2. La Congrégation des Rites devait par son Indult du 21 mai 1847 accorder à l'Institut naissant le calendrier du clergé romain. A ce sujet voici un souvenir du P. Hippolyte Saugrain que nous trouvons dans une lettre écrite de Livry, le 15 août 1893, par le P. Firmin Vanhove au P. Emmanuel Bailly: "Le P. Hippolyte m'a dit à ce propos qu'il se souvient encore d'avoir vu le P. d'Alzon, à la cathédrale de Nîmes, avec un grand Bréviaire romain à tranches rouges. Cela causa une grande émotion parmi les chanoines, ardents partisans de leur Bréviaire nîmois. Mais ils n'osèrent adresser leurs récriminations au P. d'Alzon lui-même... Les quelques membres de la Congrégation naissante prirent aussi le Bréviaire romain et le récitaient en choeur. Le P. Tissot fut chargé d'acheter les Bréviaires; il fit venir des in-12 de la librairie Périsse, de Lyon, et les fit dorer sur tranches. Le P. d'Alzon ne voulut pas de ce luxe, les fit renvoyer à Lyon et en demanda d'autres à tranches jaspées." Les lettres du P. Tissot corrigent les inexactitudes de ce souvenir. Il écrivait de Lyon, le 15 août 1846: "Je verrai de nouveau Périsse, pour qu'il complète la note que vous trouverez ci-incluse.

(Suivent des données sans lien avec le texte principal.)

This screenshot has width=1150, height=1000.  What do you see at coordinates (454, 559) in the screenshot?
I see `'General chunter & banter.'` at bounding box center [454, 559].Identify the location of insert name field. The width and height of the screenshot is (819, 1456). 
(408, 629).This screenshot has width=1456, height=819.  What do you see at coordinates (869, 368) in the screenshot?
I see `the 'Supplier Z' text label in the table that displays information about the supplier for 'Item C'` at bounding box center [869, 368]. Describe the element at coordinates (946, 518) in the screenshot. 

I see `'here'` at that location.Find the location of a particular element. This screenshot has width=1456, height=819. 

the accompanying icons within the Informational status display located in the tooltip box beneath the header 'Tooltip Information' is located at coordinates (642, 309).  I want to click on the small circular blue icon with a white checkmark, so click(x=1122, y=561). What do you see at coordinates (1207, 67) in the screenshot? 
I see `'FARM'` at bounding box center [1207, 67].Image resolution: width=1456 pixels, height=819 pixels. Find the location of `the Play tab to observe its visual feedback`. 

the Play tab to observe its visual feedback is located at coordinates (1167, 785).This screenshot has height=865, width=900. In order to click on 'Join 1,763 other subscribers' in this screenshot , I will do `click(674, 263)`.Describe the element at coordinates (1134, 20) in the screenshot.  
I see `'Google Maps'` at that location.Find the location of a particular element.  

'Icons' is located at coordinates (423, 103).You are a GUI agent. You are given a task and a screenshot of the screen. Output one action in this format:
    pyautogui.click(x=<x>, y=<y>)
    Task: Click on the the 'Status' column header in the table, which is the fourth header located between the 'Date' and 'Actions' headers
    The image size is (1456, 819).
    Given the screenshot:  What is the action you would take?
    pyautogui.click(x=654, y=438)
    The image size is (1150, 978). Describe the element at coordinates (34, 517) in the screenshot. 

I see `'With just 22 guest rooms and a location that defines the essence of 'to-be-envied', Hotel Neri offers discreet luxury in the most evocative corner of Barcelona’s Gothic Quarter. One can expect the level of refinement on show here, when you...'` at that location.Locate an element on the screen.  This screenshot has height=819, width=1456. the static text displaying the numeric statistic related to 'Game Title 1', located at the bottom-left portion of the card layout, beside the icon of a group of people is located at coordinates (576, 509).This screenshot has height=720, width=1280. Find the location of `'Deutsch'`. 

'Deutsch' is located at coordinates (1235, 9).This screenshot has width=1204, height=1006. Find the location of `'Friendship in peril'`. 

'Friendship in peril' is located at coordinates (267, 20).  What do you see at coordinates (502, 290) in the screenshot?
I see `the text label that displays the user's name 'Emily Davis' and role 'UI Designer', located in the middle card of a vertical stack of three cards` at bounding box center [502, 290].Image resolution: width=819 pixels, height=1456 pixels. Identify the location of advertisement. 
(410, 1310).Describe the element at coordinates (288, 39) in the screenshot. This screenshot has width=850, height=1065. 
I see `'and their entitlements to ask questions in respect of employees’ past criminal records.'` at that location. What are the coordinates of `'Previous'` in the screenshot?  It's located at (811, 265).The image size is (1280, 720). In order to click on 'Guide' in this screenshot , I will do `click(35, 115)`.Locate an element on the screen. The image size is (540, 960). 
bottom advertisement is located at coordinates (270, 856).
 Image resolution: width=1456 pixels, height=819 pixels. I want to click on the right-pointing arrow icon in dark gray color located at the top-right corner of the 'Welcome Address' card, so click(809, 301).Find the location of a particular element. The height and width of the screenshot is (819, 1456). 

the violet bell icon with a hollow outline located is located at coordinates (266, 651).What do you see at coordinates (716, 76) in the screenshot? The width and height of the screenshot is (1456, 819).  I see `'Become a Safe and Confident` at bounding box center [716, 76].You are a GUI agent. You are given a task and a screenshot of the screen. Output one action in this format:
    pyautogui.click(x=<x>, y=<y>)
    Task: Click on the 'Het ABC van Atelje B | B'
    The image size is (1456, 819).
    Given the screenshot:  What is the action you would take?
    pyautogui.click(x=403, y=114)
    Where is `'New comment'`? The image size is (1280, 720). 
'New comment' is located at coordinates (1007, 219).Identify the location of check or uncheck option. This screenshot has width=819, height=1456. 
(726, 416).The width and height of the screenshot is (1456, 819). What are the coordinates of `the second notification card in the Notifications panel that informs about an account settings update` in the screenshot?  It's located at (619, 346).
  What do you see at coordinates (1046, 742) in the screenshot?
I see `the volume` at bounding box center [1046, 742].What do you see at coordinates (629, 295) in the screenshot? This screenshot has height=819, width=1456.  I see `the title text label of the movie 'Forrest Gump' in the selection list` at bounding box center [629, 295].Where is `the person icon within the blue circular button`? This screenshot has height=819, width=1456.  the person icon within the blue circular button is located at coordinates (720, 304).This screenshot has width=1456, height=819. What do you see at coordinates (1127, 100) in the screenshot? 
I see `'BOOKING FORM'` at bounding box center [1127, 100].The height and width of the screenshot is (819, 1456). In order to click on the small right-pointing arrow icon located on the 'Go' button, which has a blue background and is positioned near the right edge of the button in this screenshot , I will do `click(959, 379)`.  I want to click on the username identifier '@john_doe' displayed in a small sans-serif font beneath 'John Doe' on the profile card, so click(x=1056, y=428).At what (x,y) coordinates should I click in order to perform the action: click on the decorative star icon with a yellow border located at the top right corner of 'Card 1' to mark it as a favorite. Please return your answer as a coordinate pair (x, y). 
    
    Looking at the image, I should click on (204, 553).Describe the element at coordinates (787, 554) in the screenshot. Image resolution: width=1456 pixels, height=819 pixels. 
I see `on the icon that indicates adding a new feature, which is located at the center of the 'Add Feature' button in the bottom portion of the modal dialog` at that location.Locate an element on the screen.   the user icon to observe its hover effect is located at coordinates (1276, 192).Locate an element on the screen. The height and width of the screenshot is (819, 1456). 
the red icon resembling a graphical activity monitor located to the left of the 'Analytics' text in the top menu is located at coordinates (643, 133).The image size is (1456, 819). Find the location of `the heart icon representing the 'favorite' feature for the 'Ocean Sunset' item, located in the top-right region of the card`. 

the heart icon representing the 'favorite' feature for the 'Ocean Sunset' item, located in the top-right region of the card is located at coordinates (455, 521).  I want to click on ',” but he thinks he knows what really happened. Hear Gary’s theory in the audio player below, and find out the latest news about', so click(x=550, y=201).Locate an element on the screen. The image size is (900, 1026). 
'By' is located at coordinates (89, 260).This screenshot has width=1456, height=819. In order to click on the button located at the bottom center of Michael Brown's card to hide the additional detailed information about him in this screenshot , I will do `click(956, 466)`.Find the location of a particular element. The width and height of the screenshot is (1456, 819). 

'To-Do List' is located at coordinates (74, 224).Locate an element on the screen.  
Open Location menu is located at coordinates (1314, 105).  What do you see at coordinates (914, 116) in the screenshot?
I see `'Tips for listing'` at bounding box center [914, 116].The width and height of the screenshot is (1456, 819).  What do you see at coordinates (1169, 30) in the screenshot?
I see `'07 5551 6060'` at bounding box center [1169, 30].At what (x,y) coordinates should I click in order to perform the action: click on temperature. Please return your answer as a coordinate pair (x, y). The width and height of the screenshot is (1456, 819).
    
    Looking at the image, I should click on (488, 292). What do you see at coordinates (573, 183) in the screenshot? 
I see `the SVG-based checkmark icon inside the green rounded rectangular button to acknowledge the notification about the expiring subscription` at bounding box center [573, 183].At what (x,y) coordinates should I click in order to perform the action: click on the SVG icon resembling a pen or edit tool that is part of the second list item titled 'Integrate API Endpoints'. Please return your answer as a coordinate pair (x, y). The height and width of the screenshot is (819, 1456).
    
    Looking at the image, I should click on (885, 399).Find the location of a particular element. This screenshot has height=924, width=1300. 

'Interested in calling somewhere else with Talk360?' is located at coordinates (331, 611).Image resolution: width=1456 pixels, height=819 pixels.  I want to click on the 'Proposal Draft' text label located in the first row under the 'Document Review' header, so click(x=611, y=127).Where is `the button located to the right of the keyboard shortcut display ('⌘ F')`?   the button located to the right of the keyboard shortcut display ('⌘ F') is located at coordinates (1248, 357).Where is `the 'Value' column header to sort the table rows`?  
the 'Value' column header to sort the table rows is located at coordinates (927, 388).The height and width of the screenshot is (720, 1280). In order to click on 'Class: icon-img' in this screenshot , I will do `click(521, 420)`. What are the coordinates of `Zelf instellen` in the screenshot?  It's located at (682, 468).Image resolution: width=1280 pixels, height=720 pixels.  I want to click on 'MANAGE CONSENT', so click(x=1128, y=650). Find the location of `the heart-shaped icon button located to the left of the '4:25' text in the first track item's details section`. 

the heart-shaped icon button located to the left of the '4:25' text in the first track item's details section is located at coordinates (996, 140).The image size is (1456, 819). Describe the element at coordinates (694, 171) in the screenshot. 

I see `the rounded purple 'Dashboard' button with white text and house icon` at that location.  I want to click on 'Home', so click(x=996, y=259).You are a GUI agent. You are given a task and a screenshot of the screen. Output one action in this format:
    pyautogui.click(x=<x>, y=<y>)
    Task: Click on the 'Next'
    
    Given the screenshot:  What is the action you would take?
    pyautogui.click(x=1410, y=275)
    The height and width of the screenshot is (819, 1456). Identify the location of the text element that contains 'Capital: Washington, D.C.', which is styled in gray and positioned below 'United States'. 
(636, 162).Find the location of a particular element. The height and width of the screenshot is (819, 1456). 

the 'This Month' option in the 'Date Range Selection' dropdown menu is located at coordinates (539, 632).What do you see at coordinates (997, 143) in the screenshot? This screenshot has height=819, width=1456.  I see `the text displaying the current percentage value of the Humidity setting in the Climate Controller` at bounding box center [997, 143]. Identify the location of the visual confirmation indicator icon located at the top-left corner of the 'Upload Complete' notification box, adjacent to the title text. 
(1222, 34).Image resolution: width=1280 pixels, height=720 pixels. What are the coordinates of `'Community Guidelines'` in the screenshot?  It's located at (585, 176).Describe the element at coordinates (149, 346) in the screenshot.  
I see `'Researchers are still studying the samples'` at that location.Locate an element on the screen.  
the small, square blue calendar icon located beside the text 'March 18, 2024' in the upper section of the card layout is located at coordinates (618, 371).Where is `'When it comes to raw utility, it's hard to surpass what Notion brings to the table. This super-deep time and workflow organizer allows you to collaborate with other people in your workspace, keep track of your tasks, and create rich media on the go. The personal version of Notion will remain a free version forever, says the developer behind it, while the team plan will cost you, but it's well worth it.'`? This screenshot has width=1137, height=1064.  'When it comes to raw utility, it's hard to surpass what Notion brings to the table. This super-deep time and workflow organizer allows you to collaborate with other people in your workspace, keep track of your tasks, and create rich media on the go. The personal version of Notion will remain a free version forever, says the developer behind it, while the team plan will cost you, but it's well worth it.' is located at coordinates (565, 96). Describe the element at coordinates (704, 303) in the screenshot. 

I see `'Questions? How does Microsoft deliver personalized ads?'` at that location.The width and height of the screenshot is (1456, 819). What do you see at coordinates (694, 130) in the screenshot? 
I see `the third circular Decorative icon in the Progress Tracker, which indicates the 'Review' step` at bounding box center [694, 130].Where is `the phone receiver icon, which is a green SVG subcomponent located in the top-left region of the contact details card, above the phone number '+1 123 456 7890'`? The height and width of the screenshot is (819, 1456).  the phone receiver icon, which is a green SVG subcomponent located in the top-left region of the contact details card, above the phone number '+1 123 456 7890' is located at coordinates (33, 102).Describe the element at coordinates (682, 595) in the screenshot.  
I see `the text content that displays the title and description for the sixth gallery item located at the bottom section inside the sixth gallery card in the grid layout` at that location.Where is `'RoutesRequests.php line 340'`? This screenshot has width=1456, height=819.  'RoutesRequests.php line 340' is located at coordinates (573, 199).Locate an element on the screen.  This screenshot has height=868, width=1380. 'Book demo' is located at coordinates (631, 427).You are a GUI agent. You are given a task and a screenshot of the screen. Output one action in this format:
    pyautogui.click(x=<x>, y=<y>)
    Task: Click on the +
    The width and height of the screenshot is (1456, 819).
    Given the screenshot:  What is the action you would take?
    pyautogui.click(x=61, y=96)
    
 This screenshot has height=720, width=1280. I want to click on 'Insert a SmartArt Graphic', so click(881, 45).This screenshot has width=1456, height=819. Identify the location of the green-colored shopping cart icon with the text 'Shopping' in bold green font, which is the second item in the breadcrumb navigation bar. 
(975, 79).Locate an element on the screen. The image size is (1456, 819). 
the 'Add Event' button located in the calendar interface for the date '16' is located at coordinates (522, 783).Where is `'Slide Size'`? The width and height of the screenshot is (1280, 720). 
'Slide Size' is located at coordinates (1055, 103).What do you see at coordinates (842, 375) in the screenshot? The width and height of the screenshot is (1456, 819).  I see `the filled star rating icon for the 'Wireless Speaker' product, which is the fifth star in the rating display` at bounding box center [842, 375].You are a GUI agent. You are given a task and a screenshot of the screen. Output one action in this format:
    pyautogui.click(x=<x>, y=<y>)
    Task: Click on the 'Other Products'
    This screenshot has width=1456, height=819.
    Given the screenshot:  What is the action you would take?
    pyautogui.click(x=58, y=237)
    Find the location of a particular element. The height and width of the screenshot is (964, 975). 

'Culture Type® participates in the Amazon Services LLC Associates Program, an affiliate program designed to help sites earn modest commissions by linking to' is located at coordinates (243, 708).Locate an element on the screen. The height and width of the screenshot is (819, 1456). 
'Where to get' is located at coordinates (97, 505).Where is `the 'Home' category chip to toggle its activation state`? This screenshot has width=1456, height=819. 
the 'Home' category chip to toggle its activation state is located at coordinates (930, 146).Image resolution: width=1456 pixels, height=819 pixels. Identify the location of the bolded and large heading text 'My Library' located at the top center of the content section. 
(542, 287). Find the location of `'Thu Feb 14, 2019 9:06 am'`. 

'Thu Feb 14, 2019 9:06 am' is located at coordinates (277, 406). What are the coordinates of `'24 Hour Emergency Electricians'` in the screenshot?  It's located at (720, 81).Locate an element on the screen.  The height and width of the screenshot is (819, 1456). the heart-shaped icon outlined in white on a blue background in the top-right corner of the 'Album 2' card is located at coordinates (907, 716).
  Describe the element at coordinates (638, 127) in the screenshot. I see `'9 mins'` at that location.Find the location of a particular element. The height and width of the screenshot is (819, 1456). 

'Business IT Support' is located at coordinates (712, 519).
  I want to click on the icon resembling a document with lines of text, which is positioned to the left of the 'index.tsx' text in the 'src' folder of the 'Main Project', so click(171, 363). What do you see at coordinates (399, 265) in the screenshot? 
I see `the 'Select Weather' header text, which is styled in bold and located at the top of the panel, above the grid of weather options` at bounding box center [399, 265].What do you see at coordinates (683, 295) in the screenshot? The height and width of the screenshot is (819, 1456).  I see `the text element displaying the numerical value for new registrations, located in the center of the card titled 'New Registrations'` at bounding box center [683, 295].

Vous recevrez sous peu de jours le Missel et les douze Bréviaires et Diurnaux, tels que vous les désirez. J'ai fait choix du Bréviaire romain, édition Périsse 1846, comme bien préférable pour la netteté des caractères à trois éditions de Malines qui m'ont été montrées. Les quatre volumes reliés propre et tranche d'or, coûteront vingt et un francs." Le P. d'Alzon dut trouver la reliure trop luxueuse, car le P. Tissot lui écrivit encore le 21 août: "L'envoi de nos livres liturgiques sera retardé de quelques jours, parce que les Bréviaires n'étant pas reliés j'ai dit de supprimer la tranche dorée. On joindra un exemplaire du graduel, du vespéral et du paroissien romain comme spécimen."
3. Walsin-Esterhazy, de la famille du trop célèbre commandant. D'origine hongroise, cette famille était fixée à Nîmes et très liée avec les Germer-Durand.